Error Handling and Status Codes
1) Why standardize errors
A single error contract speeds up client debugging, reduces false retrays, and makes RCA playable. Good system:- predictably encodes the type of problem,
- gives the client valid prompts (what to do next),
- protects against leakage of internal parts,
- compatible with retras and idempotency.
2) Design principles
1. One error scheme for all services (REST/GraphQL/gRPC/webhooks).
2. Clear semantics of retrays: which codes to retract, which not.
3. Fail-closed on write operations: better 4xx/5xx than quiet inconsistency.
4. No leaks: do not disclose SQL, stacks, configs, internal IDs.
5. Trace - Always return 'trace _ id '/' correlation _ id'.
6. Localization of messages is optional, but codes and'reason 'remain stable.
3) Single format (Problem Details/JSON)
Recommended base format (RFC 7807 compliant):json
{
"type": "https://errors.example.com/auth/invalid-token",
"title": "Invalid access token",
"status": 401,
"code": "AUTH_INVALID_TOKEN",
"detail": "Token expired or signature invalid.",
"instance": "/api/v1/payments/12345",
"trace_id": "01HX3...ABC",
"hint": "Obtain a new token via OAuth2 refresh.",
"meta": {
"scope": "payments:write",
"policy": "deny-by-default"
}
}
Explanations:
- 'type'is a stable error class URL.
- 'code '- short domain machine code (stable between releases).

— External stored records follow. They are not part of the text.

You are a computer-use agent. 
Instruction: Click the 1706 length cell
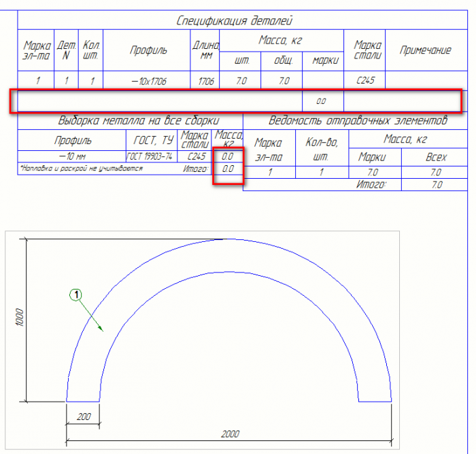(206, 81)
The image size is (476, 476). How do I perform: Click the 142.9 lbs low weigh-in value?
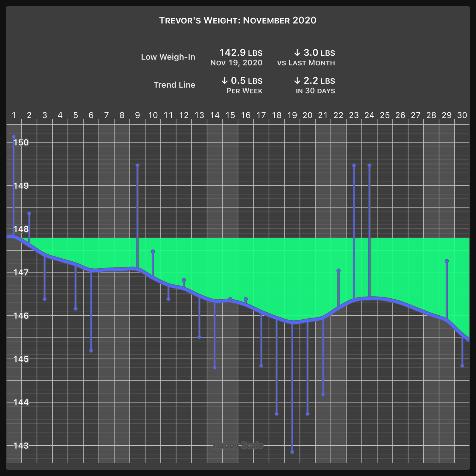241,53
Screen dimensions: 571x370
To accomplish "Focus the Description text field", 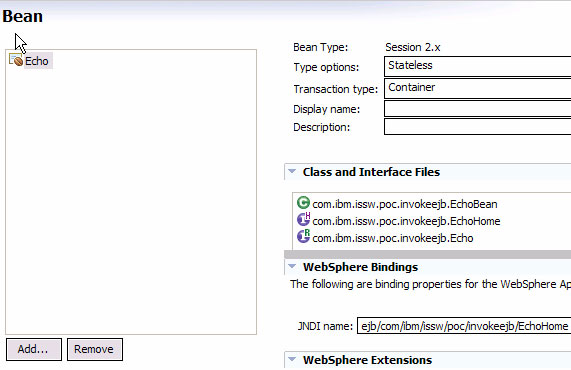I will pos(477,127).
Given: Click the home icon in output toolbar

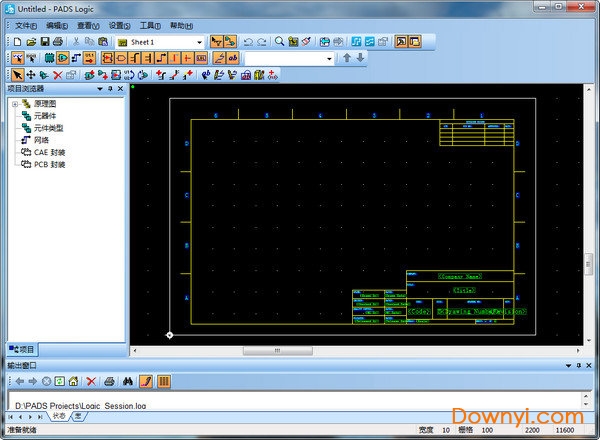Looking at the screenshot, I should tap(72, 381).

- 'hint '- what to do for the client (repeat, update token, change parameters).
- 'meta '- secure parts (without secrets and PII).
4) Status code map (minimum set)
Authentication/Authorization
400 Bad Request - structural validation/scheme.
401 Unauthorized - no/invalid token. Add'WWW-Authenticate '.
403 Forbidden - authenticated but no rights/policies denied.
404 Not Found - mask the existence of a resource without rights.
409 Conflict - version/state conflict (optimistic lock, idempotency).
451 Unavailable For Legal Reasons - Compliance/Jurisdiction Block.
Limits and protection
408 Request Timeout - The client is sending the body too slowly.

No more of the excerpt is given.